The Pantera is DeTomaso’s most significant production car to date, and lived an overall production life of nearly 25 years. It is the model which most people identify with DeTomaso, and completed the company’s transition to a volume producer of high performance GTs. In describing the Pantera’s career, especially from a U.S. perspective, it is easiest to view it in three separate stages: the Ford importation era (1971 - 1974), the post-Ford era (1975-1990) and the final iteration (1991-1994), as these last Panteras were substantially different than all prior machines.

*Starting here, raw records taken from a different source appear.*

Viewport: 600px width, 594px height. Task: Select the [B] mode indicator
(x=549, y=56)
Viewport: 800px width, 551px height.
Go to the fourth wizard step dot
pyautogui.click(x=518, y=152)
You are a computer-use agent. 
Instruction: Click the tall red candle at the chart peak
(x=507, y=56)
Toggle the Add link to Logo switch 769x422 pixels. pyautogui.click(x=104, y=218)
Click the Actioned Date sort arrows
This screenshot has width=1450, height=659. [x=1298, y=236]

The new machine was styled by Ghia`s stylist Tom Tjaarda, and Giam Paolo Dallara was engaged for chassis and production design. The Pantera was conceived with a full monocoque chassis layout, as opposed to the prior car’s spine chassis design. Secondly, it to be built around Ford’s then-new 5.7 liter (351 cu. in.) "Cleveland" V-8. This engine featured deep-breathing heads patterned after the very successful Boss 302 design, 4-barrel carburetion and 4-bolt main bearing caps. The new V-8 was mated to a ZF fully synchronized 5-speed transaxle with limited slip, and rated at 310 horsepower (SAE Gross, 1971 trim).
All of the expected race-inspired componentry is present: fully independent suspension with upper and lower A-Arms, coil-over shock absorbers, front and rear sway bars, 4-wheel power disc brakes, cast magnesium wheels by Campagnolo and rack-and-pinion steering. The front compartment houses the brake booster, master cylinder, battery and tool kit; the rear trunk unit, easily removable for engine access, holds a considerable amount of luggage. The interior features an aggressive cockpit design, full instrumentation, factory air conditioning and power windows. 1971 and 1972 cars carried chrome bumperettes front and rear.

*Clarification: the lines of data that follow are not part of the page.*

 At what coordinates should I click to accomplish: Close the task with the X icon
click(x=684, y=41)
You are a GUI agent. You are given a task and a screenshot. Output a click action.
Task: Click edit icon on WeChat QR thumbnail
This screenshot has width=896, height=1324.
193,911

In late 1972, the "L" model was introduced, which features black safety bumpers front and rear, improved cooling and air conditioning systems and other enhancements. For 1973, the "L" model continued with a revised dashboard and instrument layout. The last Panteras constructed for the US market were built in late 1974, and included approximately 150 GTS models. The GTS featured fender flares and additional black out paint trim. European versions received larger wheels, tires and other performance minded enhancements.
At the end of the 1974 model year, Ford and DeTomaso Automobili dissolved their business arrangement, and importation of the Pantera to the United States was concluded. Mr. DeTomaso reassumed ownership of the Pantera project, and production was continued on a more exclusive basis for markets other than the US. Several models ensued, including the GT/4, which was modeled after the successful Group 4 competition cars of 1972-3. It wore larger fender flares, 10x15 and 13x15 inch racing wheels and aggressive Pirelli P7 tires. A GTS and Group 3 performance version were also offered along with the now-standard L model, and Pantera buyers could custom-fit the car with their choice of optional colors and features.